◆ **BRIEF**
Below is a set of entries. Print the line that contains "The width and height of the screenshot is (1014, 821)." and every later line word for word, through the final one.

** EXERCISE DATA follows **

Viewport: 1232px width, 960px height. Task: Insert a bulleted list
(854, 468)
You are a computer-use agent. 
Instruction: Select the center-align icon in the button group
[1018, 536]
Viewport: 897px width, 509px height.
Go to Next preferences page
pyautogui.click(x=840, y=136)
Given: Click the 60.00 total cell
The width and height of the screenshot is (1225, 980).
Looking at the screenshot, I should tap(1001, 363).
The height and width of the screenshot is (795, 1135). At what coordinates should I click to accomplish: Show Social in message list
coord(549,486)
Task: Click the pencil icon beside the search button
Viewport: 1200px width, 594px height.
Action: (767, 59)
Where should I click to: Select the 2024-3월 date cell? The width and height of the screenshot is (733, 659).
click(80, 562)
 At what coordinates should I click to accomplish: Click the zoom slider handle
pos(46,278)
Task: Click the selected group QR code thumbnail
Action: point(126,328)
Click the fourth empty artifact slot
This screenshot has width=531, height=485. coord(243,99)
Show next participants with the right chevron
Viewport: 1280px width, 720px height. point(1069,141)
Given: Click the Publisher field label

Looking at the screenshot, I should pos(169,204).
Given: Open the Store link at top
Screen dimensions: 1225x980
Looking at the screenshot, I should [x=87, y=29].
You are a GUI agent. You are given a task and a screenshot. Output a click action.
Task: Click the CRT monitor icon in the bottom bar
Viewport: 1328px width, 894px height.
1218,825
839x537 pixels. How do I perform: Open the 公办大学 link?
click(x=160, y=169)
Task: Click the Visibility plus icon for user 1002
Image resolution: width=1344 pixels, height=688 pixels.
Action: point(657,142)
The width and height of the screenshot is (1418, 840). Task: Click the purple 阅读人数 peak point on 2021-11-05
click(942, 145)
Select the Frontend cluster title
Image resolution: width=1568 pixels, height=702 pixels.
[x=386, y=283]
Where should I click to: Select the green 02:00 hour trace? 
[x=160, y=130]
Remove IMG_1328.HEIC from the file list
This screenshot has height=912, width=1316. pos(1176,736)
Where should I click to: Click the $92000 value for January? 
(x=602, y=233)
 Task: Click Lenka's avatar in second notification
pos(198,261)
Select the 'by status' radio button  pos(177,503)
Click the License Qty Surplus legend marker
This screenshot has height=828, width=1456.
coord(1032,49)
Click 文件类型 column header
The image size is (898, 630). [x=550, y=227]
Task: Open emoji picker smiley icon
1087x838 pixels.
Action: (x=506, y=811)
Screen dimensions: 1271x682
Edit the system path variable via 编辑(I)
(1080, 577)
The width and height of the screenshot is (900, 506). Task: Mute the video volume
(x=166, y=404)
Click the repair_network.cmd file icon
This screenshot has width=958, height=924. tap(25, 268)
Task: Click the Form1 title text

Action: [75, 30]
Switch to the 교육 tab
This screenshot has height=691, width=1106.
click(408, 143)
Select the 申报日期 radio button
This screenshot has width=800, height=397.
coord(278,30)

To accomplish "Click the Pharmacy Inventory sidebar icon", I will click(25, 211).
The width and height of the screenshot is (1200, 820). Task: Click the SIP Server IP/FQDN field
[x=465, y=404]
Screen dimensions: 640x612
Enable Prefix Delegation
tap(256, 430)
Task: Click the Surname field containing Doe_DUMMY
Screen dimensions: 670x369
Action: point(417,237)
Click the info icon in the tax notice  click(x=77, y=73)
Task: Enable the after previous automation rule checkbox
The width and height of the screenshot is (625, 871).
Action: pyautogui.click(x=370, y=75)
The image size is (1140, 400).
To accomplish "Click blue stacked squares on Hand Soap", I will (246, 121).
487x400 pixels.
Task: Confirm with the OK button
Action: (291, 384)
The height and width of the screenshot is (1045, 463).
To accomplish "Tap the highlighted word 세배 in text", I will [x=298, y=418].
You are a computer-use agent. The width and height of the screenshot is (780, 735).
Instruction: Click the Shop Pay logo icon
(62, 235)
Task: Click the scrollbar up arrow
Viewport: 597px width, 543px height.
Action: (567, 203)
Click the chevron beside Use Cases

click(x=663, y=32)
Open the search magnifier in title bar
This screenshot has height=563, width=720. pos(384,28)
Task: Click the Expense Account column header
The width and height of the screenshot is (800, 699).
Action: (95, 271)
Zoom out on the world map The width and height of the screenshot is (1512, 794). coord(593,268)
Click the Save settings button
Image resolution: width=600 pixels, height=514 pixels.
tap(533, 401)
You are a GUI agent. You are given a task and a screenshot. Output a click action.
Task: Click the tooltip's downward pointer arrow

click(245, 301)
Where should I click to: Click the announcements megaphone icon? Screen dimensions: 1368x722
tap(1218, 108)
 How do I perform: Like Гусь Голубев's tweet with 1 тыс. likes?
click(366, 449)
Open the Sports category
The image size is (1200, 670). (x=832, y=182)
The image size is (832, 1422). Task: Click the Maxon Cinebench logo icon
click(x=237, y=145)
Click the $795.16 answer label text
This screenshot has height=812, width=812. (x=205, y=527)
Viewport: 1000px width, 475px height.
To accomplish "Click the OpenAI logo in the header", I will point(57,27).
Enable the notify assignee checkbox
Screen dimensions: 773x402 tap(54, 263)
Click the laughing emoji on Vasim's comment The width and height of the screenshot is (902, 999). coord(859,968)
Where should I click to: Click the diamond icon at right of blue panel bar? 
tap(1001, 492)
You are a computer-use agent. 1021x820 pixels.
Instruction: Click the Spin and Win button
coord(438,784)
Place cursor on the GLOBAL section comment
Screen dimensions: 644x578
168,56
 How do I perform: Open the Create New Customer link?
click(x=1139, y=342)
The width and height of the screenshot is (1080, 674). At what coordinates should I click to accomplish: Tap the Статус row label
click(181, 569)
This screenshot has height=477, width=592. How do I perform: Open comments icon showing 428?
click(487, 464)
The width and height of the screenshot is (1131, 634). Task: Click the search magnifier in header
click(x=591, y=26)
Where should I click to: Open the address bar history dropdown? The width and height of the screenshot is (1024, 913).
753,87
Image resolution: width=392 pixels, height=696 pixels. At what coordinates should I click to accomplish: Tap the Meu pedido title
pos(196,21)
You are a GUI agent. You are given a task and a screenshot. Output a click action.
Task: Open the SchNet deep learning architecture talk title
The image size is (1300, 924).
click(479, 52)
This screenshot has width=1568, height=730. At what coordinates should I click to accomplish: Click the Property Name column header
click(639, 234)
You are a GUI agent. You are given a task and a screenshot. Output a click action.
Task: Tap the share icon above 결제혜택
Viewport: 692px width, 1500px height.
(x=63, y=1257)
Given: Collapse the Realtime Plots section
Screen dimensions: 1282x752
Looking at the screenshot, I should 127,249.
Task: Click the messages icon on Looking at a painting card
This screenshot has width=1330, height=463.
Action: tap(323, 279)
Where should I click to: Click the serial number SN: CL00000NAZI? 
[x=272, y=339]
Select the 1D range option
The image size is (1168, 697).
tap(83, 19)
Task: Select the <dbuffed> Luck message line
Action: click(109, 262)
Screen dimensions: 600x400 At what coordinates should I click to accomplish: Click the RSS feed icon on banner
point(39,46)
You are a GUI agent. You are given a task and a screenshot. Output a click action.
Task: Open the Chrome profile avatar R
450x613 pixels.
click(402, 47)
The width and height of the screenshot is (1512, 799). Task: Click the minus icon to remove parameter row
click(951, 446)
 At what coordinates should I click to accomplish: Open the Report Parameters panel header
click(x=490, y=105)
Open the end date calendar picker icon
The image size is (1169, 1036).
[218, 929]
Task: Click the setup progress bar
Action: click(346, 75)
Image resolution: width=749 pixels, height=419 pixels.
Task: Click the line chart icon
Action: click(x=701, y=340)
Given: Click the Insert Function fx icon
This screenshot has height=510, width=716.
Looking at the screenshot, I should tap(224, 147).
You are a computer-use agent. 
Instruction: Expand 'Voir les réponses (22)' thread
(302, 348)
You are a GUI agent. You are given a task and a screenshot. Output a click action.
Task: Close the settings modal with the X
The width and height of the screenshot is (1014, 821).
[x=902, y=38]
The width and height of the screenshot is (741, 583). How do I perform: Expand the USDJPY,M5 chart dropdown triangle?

** End of EXERCISE DATA **

◆ **REPLY TO THE TASK**
The width and height of the screenshot is (1014, 821).
[x=902, y=38]
The width and height of the screenshot is (741, 583). How do I perform: Expand the USDJPY,M5 chart dropdown triangle?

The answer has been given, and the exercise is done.